It's normal for your usage of tools like SQLFluff to change and evolve over time. It's important to expect this change in advance, and welcome it when it happens. Always make sure you're driving toward the success measures you decided up front, rather than just resisting the change.

5. Spread the word 😁

Did it work? If so, spread the word.

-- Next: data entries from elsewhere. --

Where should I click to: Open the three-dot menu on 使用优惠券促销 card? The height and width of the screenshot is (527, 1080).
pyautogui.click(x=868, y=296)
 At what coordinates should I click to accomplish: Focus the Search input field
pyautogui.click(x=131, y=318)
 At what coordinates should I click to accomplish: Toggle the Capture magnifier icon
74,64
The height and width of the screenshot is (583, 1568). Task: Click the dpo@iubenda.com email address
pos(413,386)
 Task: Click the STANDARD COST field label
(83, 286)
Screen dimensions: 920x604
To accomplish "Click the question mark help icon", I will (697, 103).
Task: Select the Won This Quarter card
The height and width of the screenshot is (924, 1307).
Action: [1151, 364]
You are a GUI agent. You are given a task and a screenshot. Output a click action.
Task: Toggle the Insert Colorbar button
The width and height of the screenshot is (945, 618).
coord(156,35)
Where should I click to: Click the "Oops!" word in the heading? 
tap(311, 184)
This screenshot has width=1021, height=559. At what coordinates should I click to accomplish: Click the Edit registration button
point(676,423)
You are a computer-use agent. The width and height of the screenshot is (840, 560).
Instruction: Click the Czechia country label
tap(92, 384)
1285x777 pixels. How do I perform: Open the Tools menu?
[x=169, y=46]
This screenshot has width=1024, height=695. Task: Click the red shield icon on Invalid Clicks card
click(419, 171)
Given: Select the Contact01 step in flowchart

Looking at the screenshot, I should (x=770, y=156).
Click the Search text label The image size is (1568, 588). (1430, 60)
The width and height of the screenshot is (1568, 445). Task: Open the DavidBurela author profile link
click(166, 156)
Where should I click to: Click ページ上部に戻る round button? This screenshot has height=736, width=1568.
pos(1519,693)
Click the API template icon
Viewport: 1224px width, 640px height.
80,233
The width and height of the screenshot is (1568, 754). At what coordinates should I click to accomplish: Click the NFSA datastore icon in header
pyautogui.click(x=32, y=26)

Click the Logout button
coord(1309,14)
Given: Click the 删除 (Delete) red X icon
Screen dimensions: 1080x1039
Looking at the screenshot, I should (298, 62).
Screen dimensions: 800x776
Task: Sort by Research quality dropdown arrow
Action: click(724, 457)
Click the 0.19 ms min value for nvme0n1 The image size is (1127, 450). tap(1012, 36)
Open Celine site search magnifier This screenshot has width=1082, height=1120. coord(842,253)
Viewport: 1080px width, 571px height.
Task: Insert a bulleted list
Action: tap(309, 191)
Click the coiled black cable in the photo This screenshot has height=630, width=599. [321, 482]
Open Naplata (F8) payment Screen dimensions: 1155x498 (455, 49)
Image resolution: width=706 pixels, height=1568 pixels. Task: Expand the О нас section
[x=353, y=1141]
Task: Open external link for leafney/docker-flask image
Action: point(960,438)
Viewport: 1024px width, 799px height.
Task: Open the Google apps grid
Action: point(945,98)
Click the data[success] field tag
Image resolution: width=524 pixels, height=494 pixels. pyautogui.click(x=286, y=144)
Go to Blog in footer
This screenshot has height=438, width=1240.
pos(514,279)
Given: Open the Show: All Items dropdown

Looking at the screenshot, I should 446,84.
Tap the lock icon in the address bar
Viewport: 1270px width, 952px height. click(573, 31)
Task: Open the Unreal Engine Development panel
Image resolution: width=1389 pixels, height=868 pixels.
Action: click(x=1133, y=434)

Tell a friend about SQLFluff.

If you're lucky they might share your views on comma placement 🤷‍♀️.

Let's talk about whitespace

If there is one part of building a linter that is going to be controversial it's going to be whitespace (closely followed by cApiTaLiSaTiOn 😁).

More specifically, whitespace divides into three key themes:

1.
Spacing: The amount of whitespace between elements on the same line.
2.
Line Breaks: The choice of where within the code it is inappropriate, appropriate or even compulsory to have a line break.
3.
Indentation: Given a line break, how much whitespace should precede the first code element on that line.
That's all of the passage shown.